Compiti:
1. Trascrivi dal testo sulla stimolazione cerebrale la parte che si apre con le parole contenenti "I ricercatori dell’Università" e si chiude con "rivista Nature Communications.".
2. Nel testo sulla stimolazione cerebrale, riscrivi in forma più breve il paragrafo che inizia con "I ricercatori hanno utilizzato la cosiddetta", mantenendone i fatti principali.

Testo fornito:
• • •
I ricercatori dell’Università del Minnesota Twin Cities hanno dimostrato, per la prima volta, che la stimolazione cerebrale non invasiva può modificare uno specifico meccanismo cerebrale, direttamente correlato al comportamento umano.

Si tratta di un importante passo avanti per la scoperta di nuove terapie per il trattamento di disturbi cerebrali come la schizofrenia, la depressione, il morbo di Alzheimer e il morbo di Parkinson. Lo studio è stato recentemente pubblicato sulla rivista Nature Communications.

La modulazione dei tempi neurali

I ricercatori hanno utilizzato la cosiddetta “stimolazione transcranica a corrente alternata” per modulare l’attività cerebrale. Questa tecnica è anche conosciuta come neuromodulazione. Applicando una piccola corrente elettrica al cervello, i tempi in cui le cellule cerebrali sono attive vengono spostati. Questa modulazione dei tempi neurali è legata alla neuroplasticità, che è un cambiamento nelle connessioni tra le cellule cerebrali necessario per il comportamento, l’apprendimento e la cognizione umana.
• • •
Dati di ingresso:
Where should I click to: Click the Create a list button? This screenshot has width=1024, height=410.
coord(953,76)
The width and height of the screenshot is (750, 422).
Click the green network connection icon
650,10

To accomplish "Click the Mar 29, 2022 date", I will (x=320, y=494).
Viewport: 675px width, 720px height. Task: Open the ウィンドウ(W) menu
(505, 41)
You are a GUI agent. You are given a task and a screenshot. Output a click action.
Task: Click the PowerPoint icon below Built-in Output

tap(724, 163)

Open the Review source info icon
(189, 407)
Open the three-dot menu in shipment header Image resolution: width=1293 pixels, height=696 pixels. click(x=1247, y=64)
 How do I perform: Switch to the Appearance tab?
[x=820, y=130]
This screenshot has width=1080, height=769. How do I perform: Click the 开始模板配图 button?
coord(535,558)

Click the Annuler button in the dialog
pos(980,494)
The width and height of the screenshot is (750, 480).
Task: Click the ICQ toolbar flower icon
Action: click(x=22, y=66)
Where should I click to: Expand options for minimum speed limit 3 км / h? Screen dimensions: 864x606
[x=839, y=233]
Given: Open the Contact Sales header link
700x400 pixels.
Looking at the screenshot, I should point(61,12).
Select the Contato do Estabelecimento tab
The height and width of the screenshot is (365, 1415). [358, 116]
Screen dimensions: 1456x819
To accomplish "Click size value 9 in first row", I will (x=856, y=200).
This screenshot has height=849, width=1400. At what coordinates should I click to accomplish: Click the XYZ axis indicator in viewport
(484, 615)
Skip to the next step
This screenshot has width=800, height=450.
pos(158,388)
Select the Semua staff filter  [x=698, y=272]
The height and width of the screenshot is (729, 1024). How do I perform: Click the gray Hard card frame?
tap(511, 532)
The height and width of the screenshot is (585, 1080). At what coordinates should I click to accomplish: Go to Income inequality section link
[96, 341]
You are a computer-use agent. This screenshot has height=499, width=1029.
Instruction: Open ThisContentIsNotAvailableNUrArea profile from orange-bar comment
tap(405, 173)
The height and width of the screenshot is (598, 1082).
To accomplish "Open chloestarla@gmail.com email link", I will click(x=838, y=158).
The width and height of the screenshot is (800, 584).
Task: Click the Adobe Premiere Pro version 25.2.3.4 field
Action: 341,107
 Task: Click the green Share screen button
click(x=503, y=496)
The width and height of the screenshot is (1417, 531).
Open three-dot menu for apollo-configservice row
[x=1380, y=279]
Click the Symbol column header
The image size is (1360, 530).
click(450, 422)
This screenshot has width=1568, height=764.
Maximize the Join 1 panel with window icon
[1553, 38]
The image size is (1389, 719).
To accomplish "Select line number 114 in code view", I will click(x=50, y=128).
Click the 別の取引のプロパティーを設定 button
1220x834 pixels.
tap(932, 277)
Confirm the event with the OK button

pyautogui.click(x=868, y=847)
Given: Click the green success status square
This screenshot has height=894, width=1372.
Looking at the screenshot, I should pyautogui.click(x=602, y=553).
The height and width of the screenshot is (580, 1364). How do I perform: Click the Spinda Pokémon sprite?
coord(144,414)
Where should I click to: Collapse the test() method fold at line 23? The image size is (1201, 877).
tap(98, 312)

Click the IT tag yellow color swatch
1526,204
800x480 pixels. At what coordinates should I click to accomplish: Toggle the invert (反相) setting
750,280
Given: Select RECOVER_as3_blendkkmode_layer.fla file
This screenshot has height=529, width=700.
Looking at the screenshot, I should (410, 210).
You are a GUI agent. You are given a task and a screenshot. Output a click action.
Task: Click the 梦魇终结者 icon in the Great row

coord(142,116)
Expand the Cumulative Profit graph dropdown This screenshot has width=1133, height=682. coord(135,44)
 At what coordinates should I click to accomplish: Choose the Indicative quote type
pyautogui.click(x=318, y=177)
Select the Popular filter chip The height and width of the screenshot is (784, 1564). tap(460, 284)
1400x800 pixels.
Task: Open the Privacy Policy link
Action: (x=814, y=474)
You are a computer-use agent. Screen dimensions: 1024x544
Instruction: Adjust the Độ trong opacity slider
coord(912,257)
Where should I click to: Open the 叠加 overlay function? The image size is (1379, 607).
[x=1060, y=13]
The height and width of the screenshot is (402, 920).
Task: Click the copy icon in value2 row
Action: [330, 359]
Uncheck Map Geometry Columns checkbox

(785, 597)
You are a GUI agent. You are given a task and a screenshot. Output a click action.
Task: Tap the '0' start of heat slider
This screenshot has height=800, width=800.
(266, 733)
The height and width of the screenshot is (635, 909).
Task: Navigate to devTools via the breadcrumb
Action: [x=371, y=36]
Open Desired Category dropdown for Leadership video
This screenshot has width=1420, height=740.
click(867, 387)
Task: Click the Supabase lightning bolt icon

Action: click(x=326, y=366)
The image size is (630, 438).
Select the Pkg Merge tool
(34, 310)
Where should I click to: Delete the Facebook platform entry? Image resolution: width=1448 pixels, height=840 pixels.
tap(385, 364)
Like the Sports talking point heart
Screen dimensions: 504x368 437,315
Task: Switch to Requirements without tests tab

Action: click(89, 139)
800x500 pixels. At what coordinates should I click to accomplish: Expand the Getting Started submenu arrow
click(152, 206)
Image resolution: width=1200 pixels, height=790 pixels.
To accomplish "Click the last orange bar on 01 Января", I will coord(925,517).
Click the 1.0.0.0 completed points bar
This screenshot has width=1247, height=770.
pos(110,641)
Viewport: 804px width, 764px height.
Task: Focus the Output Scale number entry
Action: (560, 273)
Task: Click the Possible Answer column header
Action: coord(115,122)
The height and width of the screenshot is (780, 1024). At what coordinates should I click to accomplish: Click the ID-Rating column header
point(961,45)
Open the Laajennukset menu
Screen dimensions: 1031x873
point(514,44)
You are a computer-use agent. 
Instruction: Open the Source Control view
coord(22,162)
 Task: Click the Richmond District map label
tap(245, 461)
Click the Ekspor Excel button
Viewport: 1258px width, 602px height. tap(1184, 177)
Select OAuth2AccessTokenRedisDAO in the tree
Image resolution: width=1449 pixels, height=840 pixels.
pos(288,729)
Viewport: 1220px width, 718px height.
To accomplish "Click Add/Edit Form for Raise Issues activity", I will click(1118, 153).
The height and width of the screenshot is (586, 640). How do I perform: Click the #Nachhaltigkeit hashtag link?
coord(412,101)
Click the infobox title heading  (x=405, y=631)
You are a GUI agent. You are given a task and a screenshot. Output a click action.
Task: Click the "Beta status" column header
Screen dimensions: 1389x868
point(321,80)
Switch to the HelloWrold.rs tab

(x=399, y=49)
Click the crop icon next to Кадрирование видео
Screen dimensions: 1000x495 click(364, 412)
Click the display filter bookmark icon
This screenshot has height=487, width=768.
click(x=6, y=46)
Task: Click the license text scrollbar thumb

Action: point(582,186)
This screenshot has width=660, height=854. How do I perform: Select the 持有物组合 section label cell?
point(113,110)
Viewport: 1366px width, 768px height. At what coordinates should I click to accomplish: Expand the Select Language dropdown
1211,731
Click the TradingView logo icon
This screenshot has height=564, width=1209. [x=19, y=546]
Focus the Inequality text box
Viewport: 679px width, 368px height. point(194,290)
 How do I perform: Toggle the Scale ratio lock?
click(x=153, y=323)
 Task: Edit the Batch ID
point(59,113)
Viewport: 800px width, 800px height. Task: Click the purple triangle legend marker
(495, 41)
• • •
Risultati attesi:
1.
I ricercatori dell’Università del Minnesota Twin Cities hanno dimostrato, per la prima volta, che la stimolazione cerebrale non invasiva può modificare uno specifico meccanismo cerebrale, direttamente correlato al comportamento umano.

Si tratta di un importante passo avanti per la scoperta di nuove terapie per il trattamento di disturbi cerebrali come la schizofrenia, la depressione, il morbo di Alzheimer e il morbo di Parkinson. Lo studio è stato recentemente pubblicato sulla rivista Nature Communications.

2. I ricercatori hanno modulato l’attività cerebrale con la stimolazione transcranica a corrente alternata, detta anche neuromodulazione. Una piccola corrente elettrica applicata al cervello sposta i tempi di attività delle cellule cerebrali. Questa modulazione è legata alla neuroplasticità, cioè al cambiamento delle connessioni tra cellule cerebrali necessario per il comportamento, l’apprendimento e la cognizione umana.